Problem to solve: The word "badge" may appear in lines of the data below. Say how many lines hold it, giving only the number.

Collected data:
::::

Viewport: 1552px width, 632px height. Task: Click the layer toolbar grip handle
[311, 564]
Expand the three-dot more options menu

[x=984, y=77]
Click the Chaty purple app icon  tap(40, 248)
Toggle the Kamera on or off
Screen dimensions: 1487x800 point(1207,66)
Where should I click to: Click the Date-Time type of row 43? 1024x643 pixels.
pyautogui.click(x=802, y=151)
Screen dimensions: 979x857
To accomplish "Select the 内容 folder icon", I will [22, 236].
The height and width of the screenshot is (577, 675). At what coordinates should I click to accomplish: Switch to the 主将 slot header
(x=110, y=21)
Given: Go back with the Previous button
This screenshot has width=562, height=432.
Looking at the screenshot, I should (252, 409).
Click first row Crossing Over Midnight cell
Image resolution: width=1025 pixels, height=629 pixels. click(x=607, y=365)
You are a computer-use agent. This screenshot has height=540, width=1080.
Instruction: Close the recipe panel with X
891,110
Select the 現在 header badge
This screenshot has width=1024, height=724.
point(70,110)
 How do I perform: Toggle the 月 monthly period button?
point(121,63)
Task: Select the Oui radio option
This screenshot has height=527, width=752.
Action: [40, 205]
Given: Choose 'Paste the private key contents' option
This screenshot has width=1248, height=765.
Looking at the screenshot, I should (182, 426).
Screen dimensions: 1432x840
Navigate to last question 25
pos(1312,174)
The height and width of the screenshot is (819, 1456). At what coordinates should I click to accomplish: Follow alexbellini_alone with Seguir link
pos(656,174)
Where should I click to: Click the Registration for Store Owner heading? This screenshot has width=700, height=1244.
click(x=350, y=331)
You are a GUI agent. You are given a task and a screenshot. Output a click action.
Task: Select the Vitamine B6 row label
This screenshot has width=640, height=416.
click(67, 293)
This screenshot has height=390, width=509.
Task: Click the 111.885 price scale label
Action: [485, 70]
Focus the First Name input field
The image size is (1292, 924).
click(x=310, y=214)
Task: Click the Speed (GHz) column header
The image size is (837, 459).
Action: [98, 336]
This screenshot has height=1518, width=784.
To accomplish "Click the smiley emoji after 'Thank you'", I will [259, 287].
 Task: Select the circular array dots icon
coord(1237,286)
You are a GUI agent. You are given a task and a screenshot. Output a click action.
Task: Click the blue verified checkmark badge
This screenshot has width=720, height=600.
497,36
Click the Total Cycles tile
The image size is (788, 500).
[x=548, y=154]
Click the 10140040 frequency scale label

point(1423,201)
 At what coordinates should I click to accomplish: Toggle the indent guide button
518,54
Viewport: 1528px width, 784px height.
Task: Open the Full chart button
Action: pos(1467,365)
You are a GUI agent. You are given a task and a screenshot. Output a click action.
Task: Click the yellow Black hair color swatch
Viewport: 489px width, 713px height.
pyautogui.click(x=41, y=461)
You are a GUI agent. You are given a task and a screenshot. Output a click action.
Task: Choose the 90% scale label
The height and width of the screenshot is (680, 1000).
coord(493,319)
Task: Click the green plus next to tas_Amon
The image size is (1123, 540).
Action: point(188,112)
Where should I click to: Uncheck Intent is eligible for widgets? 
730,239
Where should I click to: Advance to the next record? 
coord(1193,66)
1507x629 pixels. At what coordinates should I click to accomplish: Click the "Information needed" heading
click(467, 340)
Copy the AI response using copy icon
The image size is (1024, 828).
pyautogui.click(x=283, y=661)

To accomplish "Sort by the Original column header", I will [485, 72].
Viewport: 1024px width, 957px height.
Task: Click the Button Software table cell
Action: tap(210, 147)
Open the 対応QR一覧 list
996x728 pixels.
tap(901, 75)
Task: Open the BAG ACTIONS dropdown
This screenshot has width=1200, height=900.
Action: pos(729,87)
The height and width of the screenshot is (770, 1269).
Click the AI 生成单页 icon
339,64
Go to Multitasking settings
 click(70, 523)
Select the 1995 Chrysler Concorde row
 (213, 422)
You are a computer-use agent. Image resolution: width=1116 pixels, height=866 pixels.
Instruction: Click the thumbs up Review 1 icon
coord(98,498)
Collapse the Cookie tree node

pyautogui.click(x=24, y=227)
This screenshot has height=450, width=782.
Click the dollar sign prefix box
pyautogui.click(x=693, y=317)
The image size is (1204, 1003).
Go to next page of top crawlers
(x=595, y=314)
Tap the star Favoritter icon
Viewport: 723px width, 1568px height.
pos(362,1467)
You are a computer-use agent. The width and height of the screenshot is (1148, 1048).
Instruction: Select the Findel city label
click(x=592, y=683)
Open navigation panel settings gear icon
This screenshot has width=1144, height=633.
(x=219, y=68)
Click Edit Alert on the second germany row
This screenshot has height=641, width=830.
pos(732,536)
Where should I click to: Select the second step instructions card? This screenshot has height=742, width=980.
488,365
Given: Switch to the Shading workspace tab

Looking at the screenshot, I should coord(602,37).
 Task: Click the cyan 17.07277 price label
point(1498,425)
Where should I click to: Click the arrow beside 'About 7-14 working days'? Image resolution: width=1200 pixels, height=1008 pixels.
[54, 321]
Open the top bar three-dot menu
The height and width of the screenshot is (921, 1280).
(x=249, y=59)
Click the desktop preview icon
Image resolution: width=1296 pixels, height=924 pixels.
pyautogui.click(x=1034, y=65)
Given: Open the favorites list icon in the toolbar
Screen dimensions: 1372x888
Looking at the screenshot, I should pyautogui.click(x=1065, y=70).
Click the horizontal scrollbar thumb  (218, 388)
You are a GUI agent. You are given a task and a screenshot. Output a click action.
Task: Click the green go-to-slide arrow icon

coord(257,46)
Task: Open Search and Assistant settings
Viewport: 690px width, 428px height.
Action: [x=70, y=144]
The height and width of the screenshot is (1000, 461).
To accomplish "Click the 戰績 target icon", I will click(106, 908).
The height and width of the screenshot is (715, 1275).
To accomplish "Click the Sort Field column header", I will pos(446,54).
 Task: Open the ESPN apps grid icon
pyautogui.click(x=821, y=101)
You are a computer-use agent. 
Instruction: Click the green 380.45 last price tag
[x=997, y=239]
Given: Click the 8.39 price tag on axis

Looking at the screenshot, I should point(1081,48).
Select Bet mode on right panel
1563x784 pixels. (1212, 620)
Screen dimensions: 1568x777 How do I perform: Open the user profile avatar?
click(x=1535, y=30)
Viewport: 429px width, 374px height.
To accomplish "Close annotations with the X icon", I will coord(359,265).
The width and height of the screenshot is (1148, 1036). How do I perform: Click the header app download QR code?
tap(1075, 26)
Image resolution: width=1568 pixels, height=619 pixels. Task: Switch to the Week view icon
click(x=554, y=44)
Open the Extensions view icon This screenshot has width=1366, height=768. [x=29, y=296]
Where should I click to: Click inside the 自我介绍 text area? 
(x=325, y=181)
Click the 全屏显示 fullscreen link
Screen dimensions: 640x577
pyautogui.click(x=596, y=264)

::::

Output: 2